--- start EXCERPT PROVIDED ---
WMD and the fatal war of misinformation

The inquiry exposed Britain's intelligence agencies to their closest public scrutiny in modern times, but the judge is not expected to decide what for many is the most crucial question of the Iraq war: why was their information on weapons of mass destruction so wrong?

Although Lord Hutton heard ample evidence of the unreliability of the September 2002 dossier on Iraq's weapons of mass destruction, nothing in his terms of reference obliges him to comment on the quality of the intelligence that went into the document. He did not call for further papers or witness testimony on this point - but that does not mean he will be silent on other shortcomings within the world of spies.

The most likely target of any criticism is John Scarlett, head of the Joint Intelligence Committee (JIC), the highest clearing body for secret information. Though he told the inquiry that "ownership" of the dossier was his, he worked closely on its production with Alastair Campbell, then Downing Street Director of Communications.
--- end EXCERPT PROVIDED ---
--- start RECORD EXCERPTS ---
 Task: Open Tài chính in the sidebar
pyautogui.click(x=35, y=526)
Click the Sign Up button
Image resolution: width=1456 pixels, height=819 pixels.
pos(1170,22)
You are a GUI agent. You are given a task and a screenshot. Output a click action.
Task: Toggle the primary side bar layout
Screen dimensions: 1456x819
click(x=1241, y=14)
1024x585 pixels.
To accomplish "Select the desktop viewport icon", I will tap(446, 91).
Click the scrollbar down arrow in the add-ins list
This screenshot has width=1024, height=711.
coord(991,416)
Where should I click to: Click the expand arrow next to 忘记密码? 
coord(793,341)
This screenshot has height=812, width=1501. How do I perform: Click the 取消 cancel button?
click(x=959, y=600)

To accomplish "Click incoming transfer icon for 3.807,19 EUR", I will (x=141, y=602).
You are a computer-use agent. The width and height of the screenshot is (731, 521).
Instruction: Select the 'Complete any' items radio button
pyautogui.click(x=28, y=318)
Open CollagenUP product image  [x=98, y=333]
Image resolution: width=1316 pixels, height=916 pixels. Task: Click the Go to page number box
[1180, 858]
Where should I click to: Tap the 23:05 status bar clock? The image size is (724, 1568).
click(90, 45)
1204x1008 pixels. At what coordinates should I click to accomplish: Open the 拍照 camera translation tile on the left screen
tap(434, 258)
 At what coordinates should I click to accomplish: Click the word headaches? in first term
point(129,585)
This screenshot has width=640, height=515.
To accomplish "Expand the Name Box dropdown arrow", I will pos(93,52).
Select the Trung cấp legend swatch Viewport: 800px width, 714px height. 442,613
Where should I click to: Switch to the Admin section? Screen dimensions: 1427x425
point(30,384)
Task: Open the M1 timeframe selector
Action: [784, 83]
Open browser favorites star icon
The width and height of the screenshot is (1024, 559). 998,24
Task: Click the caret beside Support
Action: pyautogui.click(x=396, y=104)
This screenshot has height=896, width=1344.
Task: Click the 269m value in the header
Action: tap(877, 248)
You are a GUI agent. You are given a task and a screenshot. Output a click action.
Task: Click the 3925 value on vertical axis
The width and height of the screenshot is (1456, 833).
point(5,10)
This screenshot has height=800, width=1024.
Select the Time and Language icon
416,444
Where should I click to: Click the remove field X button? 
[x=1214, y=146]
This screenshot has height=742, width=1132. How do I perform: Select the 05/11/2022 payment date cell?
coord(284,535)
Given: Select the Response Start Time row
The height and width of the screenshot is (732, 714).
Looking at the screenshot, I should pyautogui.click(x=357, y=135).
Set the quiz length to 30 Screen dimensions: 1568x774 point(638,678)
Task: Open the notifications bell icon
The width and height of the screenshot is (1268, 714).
--- end RECORD EXCERPTS ---
LIST OF TASKS:
**A.** According to the article on the Hutton inquiry and WMD intelligence, who was head of the Joint Intelligence Committee?
**B.** Pick up the article on the Hutton inquiry and WMD intelligence after its final sentence and carry it on.

TASK-BY-TASK ANSWERS:
**A.** John Scarlett

**B.**
Memos and emails handed over to the inquiry showed a barrage of comments by Downing Street officials on successive drafts of the dossier; they also disclosed that Mr Scarlett adopted a number of changes, proposed by Mr Campbell, which had the effect of hardening the language of the document.

Most damagingly, it emerged that the JIC chief, in response to a memo from Jonathan Powell, No 10 Chief of Staff, made a late and crucial change to the dossier without consulting other members of the committee. This removed the qualification that Iraq might use WMD only if attacked.

The inquiry also learnt that disquiet about the dossier among senior analysts in the Defence Intelligence Staff, including Dr David Kelly, never reached the JIC. Dismissed in Whitehall as minor complaints, they exploded in public when Dr Kelly talked to Andrew Gilligan, the BBC journalist. Martin Howard, Deputy Chief of Defence Intelligence and a member of the JIC, may face criticism for failing to act on the objections or pass them on.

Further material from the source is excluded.